_WHAT YOU SHOULD DO_: Wherever the word "Home" appears in a line below, that line counts; report the total number of such lines only.

_INFORMATION_:
---*---

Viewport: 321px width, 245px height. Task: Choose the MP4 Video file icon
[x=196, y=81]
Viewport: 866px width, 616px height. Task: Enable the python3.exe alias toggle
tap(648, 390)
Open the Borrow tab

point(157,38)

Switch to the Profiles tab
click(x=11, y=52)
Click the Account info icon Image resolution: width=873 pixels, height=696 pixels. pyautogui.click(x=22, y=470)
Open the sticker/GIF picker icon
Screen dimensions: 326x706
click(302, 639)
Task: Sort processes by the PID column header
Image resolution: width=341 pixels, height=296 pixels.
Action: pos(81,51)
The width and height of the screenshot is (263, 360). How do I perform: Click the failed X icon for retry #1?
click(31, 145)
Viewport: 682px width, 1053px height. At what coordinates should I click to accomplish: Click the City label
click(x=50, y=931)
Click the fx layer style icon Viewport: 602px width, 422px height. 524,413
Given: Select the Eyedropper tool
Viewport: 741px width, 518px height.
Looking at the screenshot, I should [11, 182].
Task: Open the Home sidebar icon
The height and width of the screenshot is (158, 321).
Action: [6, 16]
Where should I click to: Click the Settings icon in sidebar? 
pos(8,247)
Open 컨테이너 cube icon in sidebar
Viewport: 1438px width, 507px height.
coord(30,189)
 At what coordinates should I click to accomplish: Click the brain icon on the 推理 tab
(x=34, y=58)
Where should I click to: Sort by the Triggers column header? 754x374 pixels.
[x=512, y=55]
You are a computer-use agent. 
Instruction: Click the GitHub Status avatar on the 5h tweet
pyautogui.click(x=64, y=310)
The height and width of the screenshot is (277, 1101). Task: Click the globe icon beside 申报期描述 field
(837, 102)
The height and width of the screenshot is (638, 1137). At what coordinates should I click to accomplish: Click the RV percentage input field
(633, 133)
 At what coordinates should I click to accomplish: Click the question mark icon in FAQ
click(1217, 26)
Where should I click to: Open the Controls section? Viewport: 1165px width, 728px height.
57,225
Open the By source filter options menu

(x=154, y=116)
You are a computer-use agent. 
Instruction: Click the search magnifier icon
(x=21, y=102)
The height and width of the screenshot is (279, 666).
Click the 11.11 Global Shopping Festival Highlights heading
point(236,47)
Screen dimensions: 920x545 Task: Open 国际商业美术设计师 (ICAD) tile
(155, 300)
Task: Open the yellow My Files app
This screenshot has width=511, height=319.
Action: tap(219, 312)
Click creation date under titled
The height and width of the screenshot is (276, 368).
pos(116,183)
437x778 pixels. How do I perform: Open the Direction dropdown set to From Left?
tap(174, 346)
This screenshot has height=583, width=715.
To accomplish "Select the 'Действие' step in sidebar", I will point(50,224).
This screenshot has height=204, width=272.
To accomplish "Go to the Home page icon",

---*---

_RESULT OF THE EXERCISE_: 2